Depending on the angle from which you see the situation, the ball looks clearly out - or minimally in.

There are many reactions to the verdict.

- As long as there is no air between the ball and the line, the whole ball is not out.

People can try it at home themselves.

Put a round object over a line and you will see that from the side it looks like the ball is out, but from above there is no air between the ball and the line, says Vikings midfielder Kristoffer Løkberg in NRK's ​​WC studio.

But despite that, there were others who weren't quite happy with the decision.

- Why doesn't Fifa show us something that is controversial and that was so costly for the Germans?

Why don't they show it to us?

This is big.

Give us an explanation, Graeme Souness is said to have said in the ITV studio.

"Don't doubt the VAR"

And former great player Gary Neville was on the same track.

He does not dispute the VAR decision itself, but also thinks that the TV viewers should have been able to see the evidence images.

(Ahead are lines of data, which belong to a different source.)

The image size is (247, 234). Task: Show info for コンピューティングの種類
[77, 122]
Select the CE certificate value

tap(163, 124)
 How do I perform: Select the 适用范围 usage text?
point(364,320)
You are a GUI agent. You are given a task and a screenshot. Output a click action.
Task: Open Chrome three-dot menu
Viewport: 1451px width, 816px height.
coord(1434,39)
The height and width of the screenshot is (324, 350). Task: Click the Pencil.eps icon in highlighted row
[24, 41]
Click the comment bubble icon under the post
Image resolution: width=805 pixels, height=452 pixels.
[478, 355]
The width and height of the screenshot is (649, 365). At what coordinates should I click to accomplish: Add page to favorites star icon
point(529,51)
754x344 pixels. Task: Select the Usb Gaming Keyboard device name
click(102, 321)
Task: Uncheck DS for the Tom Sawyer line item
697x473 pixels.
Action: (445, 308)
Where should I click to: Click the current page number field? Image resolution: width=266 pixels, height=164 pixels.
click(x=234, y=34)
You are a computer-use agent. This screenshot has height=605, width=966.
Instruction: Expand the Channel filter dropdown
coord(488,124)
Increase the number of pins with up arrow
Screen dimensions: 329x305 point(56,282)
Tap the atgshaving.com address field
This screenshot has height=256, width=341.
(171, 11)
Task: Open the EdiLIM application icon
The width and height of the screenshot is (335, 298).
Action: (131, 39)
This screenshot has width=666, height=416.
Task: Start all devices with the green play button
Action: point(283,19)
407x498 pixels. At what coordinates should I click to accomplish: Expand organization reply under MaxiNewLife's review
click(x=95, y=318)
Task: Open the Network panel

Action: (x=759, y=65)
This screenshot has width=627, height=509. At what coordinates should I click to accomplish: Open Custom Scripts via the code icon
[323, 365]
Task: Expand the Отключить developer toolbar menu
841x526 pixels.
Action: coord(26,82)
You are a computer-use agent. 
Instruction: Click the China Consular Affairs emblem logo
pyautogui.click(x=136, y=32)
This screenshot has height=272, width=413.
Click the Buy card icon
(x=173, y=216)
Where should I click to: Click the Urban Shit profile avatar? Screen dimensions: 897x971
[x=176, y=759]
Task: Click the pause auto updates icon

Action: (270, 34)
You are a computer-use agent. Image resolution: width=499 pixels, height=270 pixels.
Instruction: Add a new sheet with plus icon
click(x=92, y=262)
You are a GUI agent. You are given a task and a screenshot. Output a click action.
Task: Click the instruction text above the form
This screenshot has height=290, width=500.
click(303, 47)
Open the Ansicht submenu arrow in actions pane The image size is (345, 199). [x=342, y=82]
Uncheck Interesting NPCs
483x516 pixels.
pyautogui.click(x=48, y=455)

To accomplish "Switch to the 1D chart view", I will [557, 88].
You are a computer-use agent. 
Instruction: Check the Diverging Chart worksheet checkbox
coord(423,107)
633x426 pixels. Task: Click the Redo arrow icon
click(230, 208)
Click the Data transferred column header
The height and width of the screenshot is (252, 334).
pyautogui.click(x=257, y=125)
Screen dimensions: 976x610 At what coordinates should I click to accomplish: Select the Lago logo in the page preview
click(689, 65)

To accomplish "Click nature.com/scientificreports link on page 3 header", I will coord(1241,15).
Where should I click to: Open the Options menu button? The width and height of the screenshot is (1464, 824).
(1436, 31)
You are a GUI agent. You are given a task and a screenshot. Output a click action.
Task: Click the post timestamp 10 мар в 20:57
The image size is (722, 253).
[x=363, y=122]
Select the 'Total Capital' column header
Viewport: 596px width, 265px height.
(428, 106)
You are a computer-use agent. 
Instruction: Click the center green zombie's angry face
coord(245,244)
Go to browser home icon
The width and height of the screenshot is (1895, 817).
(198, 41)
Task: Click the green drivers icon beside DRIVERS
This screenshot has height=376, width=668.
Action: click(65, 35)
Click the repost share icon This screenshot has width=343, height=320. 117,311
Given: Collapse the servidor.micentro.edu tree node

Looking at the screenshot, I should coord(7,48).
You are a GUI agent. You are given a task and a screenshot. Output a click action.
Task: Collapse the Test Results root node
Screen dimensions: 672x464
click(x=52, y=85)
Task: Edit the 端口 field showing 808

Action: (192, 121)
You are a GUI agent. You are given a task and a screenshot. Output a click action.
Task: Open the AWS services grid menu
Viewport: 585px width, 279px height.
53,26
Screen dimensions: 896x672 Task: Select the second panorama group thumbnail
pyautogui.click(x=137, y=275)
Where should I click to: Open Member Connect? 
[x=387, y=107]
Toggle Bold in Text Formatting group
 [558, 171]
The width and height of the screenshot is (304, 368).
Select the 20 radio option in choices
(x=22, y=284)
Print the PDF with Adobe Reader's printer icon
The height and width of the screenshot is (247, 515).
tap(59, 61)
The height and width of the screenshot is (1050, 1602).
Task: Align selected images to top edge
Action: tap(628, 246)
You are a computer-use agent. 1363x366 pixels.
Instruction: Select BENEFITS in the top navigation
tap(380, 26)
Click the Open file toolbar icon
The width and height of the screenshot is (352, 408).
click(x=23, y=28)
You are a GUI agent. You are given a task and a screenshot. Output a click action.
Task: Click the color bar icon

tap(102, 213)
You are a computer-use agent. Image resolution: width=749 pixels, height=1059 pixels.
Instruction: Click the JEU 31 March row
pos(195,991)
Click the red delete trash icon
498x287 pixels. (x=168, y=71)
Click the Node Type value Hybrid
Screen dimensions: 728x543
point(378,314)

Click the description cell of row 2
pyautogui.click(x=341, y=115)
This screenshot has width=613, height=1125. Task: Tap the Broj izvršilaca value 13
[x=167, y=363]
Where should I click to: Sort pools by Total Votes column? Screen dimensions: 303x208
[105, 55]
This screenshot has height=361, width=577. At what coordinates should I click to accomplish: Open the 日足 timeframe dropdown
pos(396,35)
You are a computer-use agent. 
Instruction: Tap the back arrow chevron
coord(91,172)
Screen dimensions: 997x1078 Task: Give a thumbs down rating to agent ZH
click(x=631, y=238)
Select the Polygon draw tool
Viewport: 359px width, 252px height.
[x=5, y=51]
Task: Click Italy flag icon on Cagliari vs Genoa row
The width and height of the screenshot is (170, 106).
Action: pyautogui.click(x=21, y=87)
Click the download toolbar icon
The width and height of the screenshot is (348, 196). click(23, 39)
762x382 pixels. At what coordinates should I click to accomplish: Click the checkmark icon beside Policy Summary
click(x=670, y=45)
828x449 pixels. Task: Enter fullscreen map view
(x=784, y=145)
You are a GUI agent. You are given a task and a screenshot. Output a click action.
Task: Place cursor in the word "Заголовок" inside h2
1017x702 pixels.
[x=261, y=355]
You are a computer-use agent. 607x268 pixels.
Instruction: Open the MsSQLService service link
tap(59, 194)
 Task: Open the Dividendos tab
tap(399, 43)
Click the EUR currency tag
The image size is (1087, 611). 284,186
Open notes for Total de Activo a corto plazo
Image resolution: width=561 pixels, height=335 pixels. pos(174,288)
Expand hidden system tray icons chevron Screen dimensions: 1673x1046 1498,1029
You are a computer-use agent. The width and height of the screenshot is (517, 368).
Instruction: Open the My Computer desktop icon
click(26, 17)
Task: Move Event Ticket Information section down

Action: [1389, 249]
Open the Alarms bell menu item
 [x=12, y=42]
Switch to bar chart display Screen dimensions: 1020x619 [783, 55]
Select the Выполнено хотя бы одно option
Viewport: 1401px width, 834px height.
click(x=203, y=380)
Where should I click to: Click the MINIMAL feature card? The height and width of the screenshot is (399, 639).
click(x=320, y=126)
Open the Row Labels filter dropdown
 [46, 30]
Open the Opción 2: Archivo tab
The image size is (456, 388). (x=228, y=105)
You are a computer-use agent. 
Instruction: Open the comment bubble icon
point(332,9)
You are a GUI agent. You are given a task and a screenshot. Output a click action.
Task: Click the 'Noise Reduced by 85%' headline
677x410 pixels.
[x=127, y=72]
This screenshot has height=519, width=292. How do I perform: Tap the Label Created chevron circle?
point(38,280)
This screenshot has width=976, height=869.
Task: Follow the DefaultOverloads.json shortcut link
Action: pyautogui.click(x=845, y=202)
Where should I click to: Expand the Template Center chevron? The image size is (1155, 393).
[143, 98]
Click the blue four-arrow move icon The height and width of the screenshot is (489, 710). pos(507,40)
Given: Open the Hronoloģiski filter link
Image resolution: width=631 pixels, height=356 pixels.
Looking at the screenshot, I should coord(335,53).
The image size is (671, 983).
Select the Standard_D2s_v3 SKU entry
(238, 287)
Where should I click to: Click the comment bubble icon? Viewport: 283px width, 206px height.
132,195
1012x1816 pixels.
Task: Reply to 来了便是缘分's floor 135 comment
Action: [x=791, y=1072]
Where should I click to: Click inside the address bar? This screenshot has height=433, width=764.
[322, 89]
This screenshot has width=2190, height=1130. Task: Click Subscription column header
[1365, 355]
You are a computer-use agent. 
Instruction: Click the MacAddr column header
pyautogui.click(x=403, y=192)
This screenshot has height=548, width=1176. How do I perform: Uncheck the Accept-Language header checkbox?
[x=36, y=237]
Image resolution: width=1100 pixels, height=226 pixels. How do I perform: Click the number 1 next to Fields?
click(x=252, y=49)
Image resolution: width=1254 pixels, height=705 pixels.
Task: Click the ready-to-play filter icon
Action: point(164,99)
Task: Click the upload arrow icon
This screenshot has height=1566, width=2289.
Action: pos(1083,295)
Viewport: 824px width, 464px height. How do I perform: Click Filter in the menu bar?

- I don't doubt that VAR has seen the decisive angle or evidence that we haven't seen but why doesn't Fifa let the VAR images go out on the world feed?

In the Premier League, we get to see what is happening and have access to those images.

It's incomprehensible and doesn't make it all transparent, writes Neville on Twitter.

On social media, the debate started late yesterday.

People shared pictures from different angles as proof that the decision was correct or as proof that the decision was wrong.

For example, you can find lots of clips where people themselves put balls over lines to show that the ball can be in even though it looks like it is out from the wrong angle.